▸ **PROMPT**
Gather every line in the listing below that contains the string "center", and copy each one in full.

::::::::

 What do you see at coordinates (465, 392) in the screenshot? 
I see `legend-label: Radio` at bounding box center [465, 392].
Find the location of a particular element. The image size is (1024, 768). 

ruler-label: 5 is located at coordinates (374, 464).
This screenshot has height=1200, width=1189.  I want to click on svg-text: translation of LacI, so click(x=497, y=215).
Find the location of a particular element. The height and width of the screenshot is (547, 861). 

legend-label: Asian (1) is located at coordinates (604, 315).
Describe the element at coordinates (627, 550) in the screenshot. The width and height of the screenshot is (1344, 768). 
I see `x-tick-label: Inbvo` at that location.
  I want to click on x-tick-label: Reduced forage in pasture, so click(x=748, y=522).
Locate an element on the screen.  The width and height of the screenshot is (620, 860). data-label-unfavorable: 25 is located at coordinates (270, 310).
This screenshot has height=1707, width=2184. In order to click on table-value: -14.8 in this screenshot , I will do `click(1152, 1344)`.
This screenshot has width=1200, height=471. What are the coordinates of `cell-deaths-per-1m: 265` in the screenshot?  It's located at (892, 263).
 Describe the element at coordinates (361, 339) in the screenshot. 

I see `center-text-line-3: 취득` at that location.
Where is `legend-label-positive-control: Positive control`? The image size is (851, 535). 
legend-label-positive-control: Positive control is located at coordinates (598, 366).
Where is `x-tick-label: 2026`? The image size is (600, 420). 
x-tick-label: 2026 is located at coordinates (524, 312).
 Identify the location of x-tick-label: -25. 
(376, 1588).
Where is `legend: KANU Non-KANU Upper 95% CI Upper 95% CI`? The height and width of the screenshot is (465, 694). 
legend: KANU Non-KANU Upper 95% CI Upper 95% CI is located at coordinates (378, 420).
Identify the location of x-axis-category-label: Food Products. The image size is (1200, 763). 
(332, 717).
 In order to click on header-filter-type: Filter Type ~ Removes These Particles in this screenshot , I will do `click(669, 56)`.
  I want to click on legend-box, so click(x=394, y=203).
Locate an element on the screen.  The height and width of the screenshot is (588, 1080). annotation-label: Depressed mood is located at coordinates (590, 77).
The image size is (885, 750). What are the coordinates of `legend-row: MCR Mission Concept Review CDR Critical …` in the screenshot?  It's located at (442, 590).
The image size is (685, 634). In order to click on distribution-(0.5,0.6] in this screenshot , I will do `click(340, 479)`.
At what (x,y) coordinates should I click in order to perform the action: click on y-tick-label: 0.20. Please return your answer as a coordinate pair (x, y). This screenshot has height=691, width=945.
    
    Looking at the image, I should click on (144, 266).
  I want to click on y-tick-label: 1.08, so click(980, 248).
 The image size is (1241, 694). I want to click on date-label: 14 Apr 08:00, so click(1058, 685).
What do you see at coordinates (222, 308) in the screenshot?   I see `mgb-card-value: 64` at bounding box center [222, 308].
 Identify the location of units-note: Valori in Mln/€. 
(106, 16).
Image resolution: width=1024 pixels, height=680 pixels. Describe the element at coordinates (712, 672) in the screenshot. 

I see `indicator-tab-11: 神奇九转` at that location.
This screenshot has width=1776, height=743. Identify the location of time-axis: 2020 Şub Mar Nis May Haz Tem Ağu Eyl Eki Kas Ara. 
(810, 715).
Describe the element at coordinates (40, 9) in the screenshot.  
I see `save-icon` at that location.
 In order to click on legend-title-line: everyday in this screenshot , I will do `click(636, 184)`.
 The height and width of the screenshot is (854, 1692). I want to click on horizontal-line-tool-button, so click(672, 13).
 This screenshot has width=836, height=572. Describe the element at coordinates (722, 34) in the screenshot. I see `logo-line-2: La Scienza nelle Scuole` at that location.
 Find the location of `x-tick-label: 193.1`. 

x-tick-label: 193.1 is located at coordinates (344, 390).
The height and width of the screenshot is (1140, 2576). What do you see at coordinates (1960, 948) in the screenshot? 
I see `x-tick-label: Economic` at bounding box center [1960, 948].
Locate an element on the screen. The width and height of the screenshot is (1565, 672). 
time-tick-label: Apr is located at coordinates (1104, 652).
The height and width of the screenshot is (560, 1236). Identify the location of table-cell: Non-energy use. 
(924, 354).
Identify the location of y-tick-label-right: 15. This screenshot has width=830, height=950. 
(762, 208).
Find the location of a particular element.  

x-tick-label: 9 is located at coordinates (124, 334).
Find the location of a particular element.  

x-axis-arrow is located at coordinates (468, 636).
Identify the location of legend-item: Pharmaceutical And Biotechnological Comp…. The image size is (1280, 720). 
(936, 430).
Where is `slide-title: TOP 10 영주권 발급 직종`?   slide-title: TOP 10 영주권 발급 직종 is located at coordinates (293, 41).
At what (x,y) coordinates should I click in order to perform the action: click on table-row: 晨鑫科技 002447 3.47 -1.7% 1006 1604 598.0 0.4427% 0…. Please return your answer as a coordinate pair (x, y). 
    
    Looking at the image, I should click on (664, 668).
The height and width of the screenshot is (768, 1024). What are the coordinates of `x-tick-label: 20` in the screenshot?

::::::::

▸ **TASK RESULT**
I see `legend-label: Radio` at bounding box center [465, 392].
I see `center-text-line-3: 취득` at that location.
What do you see at coordinates (222, 308) in the screenshot?   I see `mgb-card-value: 64` at bounding box center [222, 308].
I see `x-tick-label: Economic` at bounding box center [1960, 948].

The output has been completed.